[Available data]

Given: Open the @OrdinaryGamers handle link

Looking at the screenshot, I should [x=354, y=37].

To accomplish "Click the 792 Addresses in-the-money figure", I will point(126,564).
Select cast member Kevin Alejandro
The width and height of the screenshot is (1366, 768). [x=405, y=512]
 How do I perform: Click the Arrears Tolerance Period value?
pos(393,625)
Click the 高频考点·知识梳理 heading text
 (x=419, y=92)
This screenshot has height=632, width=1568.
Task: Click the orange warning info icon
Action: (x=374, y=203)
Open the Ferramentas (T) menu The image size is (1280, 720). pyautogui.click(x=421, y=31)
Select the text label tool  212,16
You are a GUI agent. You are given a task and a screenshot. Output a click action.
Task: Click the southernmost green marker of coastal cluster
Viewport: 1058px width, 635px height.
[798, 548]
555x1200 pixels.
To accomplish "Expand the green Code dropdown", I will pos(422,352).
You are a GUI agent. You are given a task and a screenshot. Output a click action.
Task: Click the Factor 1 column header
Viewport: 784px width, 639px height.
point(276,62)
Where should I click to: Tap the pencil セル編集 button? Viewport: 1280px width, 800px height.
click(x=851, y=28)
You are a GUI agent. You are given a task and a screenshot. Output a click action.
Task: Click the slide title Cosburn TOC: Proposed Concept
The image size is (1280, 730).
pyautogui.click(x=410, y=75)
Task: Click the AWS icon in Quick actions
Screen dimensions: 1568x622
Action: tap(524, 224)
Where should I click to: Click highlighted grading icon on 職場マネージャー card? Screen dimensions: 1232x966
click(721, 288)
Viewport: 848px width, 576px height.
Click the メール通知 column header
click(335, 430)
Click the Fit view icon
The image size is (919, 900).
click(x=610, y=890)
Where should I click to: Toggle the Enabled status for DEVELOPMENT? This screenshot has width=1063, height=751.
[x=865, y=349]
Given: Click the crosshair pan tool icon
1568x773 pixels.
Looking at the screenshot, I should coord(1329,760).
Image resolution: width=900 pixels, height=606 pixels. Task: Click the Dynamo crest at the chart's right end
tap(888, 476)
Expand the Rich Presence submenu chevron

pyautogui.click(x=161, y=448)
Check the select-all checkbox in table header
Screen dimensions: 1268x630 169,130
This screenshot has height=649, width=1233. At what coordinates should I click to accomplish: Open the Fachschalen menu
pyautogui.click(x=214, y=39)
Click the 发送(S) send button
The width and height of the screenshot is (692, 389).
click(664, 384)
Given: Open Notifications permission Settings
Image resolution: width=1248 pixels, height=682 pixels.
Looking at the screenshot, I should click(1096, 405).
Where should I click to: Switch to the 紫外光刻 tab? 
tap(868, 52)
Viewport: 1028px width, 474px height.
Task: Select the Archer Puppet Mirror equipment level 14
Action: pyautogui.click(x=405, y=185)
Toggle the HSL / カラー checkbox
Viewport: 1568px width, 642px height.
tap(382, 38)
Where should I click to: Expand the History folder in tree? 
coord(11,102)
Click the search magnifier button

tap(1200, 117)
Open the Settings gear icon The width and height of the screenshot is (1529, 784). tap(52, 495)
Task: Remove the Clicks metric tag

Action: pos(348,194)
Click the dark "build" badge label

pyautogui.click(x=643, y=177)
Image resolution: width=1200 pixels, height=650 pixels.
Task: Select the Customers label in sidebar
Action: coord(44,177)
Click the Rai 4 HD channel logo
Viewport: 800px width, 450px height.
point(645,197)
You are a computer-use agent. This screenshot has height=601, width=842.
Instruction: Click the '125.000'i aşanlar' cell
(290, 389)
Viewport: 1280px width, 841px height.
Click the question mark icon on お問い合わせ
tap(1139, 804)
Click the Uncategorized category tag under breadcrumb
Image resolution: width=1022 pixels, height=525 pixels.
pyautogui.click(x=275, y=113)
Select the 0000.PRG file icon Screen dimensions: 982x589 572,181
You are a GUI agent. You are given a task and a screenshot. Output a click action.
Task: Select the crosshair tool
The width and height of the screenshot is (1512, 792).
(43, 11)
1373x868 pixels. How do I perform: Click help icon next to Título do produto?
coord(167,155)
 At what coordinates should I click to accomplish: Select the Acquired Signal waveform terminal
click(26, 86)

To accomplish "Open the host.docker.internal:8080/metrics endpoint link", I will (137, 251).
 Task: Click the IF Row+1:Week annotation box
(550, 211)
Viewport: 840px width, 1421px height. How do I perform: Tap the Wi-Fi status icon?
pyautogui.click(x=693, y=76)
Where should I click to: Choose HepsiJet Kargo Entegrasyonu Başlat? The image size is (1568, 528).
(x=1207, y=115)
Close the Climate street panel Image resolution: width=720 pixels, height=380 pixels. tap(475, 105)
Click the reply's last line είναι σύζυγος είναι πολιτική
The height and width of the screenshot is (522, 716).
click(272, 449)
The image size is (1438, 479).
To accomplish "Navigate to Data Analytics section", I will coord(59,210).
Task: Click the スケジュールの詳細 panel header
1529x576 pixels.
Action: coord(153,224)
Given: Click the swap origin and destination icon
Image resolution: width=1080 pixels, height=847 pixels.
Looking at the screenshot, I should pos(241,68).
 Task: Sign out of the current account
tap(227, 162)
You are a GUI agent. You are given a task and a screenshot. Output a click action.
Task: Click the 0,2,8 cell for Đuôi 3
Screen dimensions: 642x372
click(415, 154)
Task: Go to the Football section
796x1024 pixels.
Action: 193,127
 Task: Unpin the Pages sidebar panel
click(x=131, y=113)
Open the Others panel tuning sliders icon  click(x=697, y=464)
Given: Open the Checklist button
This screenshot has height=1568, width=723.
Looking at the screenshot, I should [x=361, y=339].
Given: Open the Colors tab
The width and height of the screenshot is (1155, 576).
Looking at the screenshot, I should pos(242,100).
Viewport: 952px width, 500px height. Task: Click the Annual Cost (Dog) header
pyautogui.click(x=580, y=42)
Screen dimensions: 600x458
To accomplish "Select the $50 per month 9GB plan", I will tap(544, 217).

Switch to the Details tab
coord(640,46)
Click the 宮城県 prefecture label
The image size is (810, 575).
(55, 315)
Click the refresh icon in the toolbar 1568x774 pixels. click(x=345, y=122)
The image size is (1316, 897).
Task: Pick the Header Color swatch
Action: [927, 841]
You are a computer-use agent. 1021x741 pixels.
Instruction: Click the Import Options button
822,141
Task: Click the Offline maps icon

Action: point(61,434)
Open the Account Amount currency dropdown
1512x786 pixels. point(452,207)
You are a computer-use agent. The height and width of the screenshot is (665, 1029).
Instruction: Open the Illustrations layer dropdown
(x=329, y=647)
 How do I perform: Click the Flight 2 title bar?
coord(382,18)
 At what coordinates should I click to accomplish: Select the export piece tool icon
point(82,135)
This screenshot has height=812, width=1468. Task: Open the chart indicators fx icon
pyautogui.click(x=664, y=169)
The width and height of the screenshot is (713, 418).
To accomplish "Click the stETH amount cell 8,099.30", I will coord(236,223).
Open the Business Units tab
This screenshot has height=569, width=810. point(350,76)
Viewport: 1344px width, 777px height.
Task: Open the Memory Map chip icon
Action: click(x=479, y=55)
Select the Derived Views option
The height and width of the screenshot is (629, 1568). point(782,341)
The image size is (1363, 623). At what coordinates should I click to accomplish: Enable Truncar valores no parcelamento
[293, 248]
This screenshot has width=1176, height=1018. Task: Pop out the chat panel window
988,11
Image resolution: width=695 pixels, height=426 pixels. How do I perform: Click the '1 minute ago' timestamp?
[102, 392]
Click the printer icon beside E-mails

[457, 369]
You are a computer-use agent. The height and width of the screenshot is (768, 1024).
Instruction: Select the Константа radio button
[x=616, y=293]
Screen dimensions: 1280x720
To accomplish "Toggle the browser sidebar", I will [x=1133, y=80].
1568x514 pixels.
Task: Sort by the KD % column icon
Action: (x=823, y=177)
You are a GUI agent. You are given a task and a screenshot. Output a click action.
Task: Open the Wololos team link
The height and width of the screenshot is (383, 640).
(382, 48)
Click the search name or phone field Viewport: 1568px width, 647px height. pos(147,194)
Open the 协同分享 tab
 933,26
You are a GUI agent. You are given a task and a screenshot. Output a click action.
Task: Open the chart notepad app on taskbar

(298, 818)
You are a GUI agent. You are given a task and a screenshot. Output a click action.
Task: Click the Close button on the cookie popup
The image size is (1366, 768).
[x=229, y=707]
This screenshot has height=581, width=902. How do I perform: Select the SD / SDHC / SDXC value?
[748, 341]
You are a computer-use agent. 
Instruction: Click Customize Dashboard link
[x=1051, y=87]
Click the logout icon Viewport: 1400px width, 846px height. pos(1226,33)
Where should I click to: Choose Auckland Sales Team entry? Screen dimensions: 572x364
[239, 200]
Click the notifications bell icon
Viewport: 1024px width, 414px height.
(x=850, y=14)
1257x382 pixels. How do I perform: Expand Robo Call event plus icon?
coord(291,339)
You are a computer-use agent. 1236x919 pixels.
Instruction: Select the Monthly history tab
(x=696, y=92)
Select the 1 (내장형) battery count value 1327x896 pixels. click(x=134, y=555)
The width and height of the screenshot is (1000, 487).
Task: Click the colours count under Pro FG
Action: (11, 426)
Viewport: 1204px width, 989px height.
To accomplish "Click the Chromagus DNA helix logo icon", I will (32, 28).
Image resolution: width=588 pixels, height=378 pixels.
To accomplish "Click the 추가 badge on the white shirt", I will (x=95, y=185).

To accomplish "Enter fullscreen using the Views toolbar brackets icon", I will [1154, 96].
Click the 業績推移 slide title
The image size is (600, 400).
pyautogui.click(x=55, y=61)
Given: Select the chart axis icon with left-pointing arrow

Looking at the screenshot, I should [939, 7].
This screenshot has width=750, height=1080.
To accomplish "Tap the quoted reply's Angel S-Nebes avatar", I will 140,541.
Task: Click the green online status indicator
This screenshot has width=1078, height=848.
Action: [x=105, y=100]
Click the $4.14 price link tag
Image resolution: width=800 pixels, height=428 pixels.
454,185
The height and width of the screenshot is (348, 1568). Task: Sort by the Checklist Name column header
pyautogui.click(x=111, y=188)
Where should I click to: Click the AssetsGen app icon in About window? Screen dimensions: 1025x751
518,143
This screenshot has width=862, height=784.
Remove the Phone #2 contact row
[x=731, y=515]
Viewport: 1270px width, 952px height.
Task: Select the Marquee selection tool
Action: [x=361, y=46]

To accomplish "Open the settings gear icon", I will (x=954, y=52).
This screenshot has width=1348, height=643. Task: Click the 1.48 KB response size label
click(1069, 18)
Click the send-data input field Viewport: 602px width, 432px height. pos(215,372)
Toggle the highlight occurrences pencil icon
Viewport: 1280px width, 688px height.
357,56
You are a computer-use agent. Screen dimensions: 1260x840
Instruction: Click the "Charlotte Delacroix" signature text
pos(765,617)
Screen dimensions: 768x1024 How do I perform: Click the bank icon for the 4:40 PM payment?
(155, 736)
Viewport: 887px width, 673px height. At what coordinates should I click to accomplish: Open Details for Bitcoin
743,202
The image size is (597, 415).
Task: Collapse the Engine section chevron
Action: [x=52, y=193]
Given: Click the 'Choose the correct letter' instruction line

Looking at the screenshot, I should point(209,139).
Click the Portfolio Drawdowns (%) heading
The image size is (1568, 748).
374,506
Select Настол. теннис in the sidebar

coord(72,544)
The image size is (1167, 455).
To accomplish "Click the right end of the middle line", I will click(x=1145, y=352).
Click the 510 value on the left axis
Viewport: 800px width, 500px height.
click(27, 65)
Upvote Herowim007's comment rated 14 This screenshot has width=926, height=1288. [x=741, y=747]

[/Available data]

Task item: Your answer must consist solely of the lines above between the line holding "The width and height of the screenshot is (1512, 792)." and the line holding "Given: Open the Colors tab", inclusive, copied exactly.

Task output:
The width and height of the screenshot is (1512, 792).
(43, 11)
1373x868 pixels. How do I perform: Click help icon next to Título do produto?
coord(167,155)
 At what coordinates should I click to accomplish: Select the Acquired Signal waveform terminal
click(26, 86)

To accomplish "Open the host.docker.internal:8080/metrics endpoint link", I will (137, 251).
 Task: Click the IF Row+1:Week annotation box
(550, 211)
Viewport: 840px width, 1421px height. How do I perform: Tap the Wi-Fi status icon?
pyautogui.click(x=693, y=76)
Where should I click to: Choose HepsiJet Kargo Entegrasyonu Başlat? The image size is (1568, 528).
(x=1207, y=115)
Close the Climate street panel Image resolution: width=720 pixels, height=380 pixels. tap(475, 105)
Click the reply's last line είναι σύζυγος είναι πολιτική
The height and width of the screenshot is (522, 716).
click(272, 449)
The image size is (1438, 479).
To accomplish "Navigate to Data Analytics section", I will coord(59,210).
Task: Click the スケジュールの詳細 panel header
1529x576 pixels.
Action: coord(153,224)
Given: Click the swap origin and destination icon
Image resolution: width=1080 pixels, height=847 pixels.
Looking at the screenshot, I should pos(241,68).
 Task: Sign out of the current account
tap(227, 162)
You are a GUI agent. You are given a task and a screenshot. Output a click action.
Task: Click the 0,2,8 cell for Đuôi 3
Screen dimensions: 642x372
click(415, 154)
Task: Go to the Football section
796x1024 pixels.
Action: 193,127
 Task: Unpin the Pages sidebar panel
click(x=131, y=113)
Open the Others panel tuning sliders icon  click(x=697, y=464)
Given: Open the Checklist button
This screenshot has height=1568, width=723.
Looking at the screenshot, I should [x=361, y=339].
Given: Open the Colors tab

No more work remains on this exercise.